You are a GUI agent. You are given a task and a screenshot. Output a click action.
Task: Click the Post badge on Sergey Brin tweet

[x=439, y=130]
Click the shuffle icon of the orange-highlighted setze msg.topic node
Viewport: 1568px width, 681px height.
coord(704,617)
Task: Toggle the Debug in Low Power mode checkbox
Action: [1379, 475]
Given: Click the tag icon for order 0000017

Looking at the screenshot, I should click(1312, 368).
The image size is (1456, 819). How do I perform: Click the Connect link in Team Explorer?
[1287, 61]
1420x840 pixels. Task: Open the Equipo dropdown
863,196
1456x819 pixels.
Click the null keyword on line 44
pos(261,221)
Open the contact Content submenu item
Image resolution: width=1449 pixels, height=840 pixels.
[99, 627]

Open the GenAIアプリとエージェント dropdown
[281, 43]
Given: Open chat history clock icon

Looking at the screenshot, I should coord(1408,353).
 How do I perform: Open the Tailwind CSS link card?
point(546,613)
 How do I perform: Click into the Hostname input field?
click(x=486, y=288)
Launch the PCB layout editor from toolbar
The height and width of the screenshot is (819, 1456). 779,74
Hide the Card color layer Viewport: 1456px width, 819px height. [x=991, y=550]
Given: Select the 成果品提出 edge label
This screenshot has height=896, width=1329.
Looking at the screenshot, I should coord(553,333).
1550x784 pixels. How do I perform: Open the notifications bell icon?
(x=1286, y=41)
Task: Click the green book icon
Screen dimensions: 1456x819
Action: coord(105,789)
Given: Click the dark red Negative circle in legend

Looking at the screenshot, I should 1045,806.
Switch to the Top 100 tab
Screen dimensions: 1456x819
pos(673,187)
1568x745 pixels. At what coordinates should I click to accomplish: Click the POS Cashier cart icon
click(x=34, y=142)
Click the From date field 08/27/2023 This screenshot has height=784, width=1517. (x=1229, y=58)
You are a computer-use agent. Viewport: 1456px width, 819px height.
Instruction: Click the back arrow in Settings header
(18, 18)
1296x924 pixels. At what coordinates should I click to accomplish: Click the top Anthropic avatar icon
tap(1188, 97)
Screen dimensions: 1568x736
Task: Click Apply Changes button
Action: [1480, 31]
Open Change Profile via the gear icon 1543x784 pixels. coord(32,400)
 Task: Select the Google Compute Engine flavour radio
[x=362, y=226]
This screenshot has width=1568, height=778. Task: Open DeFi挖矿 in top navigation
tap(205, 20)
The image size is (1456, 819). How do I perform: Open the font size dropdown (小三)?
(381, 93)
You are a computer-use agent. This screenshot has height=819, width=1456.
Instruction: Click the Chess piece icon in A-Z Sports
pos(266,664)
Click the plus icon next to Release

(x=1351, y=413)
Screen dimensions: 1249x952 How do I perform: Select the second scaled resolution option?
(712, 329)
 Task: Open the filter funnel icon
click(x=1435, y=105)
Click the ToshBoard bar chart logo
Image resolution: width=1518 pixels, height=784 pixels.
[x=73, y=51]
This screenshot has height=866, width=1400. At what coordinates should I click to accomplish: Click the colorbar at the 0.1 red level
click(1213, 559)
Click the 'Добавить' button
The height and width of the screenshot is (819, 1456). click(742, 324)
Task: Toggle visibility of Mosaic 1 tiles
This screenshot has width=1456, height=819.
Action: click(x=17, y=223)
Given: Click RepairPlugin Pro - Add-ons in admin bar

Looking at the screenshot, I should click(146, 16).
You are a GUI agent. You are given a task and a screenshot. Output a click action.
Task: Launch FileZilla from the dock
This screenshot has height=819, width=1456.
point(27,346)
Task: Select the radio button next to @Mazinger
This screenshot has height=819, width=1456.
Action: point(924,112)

● YOUR TASK
Could you repeat every record above exactly as it appears?

● RESULT
You are a GUI agent. You are given a task and a screenshot. Output a click action.
Task: Click the Post badge on Sergey Brin tweet

[x=439, y=130]
Click the shuffle icon of the orange-highlighted setze msg.topic node
Viewport: 1568px width, 681px height.
coord(704,617)
Task: Toggle the Debug in Low Power mode checkbox
Action: [1379, 475]
Given: Click the tag icon for order 0000017

Looking at the screenshot, I should click(1312, 368).
The image size is (1456, 819). How do I perform: Click the Connect link in Team Explorer?
[1287, 61]
1420x840 pixels. Task: Open the Equipo dropdown
863,196
1456x819 pixels.
Click the null keyword on line 44
pos(261,221)
Open the contact Content submenu item
Image resolution: width=1449 pixels, height=840 pixels.
[99, 627]

Open the GenAIアプリとエージェント dropdown
[281, 43]
Given: Open chat history clock icon

Looking at the screenshot, I should coord(1408,353).
 How do I perform: Open the Tailwind CSS link card?
point(546,613)
 How do I perform: Click into the Hostname input field?
click(x=486, y=288)
Launch the PCB layout editor from toolbar
The height and width of the screenshot is (819, 1456). 779,74
Hide the Card color layer Viewport: 1456px width, 819px height. [x=991, y=550]
Given: Select the 成果品提出 edge label
This screenshot has height=896, width=1329.
Looking at the screenshot, I should coord(553,333).
1550x784 pixels. How do I perform: Open the notifications bell icon?
(x=1286, y=41)
Task: Click the green book icon
Screen dimensions: 1456x819
Action: coord(105,789)
Given: Click the dark red Negative circle in legend

Looking at the screenshot, I should 1045,806.
Switch to the Top 100 tab
Screen dimensions: 1456x819
pos(673,187)
1568x745 pixels. At what coordinates should I click to accomplish: Click the POS Cashier cart icon
click(x=34, y=142)
Click the From date field 08/27/2023 This screenshot has height=784, width=1517. (x=1229, y=58)
You are a computer-use agent. Viewport: 1456px width, 819px height.
Instruction: Click the back arrow in Settings header
(18, 18)
1296x924 pixels. At what coordinates should I click to accomplish: Click the top Anthropic avatar icon
tap(1188, 97)
Screen dimensions: 1568x736
Task: Click Apply Changes button
Action: [1480, 31]
Open Change Profile via the gear icon 1543x784 pixels. coord(32,400)
 Task: Select the Google Compute Engine flavour radio
[x=362, y=226]
This screenshot has width=1568, height=778. Task: Open DeFi挖矿 in top navigation
tap(205, 20)
The image size is (1456, 819). How do I perform: Open the font size dropdown (小三)?
(381, 93)
You are a computer-use agent. This screenshot has height=819, width=1456.
Instruction: Click the Chess piece icon in A-Z Sports
pos(266,664)
Click the plus icon next to Release

(x=1351, y=413)
Screen dimensions: 1249x952 How do I perform: Select the second scaled resolution option?
(712, 329)
 Task: Open the filter funnel icon
click(x=1435, y=105)
Click the ToshBoard bar chart logo
Image resolution: width=1518 pixels, height=784 pixels.
[x=73, y=51]
This screenshot has height=866, width=1400. At what coordinates should I click to accomplish: Click the colorbar at the 0.1 red level
click(1213, 559)
Click the 'Добавить' button
The height and width of the screenshot is (819, 1456). click(742, 324)
Task: Toggle visibility of Mosaic 1 tiles
This screenshot has width=1456, height=819.
Action: click(x=17, y=223)
Given: Click RepairPlugin Pro - Add-ons in admin bar

Looking at the screenshot, I should click(146, 16).
You are a GUI agent. You are given a task and a screenshot. Output a click action.
Task: Launch FileZilla from the dock
This screenshot has height=819, width=1456.
point(27,346)
Task: Select the radio button next to @Mazinger
This screenshot has height=819, width=1456.
Action: point(924,112)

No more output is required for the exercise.